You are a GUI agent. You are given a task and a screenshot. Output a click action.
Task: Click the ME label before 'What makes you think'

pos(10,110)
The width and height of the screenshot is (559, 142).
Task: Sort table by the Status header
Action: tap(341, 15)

----

> **Given problem**: Copy out the lines of these records word for word, changing nothing.

> **Result of the task**:
You are a GUI agent. You are given a task and a screenshot. Output a click action.
Task: Click the ME label before 'What makes you think'

pos(10,110)
The width and height of the screenshot is (559, 142).
Task: Sort table by the Status header
Action: tap(341, 15)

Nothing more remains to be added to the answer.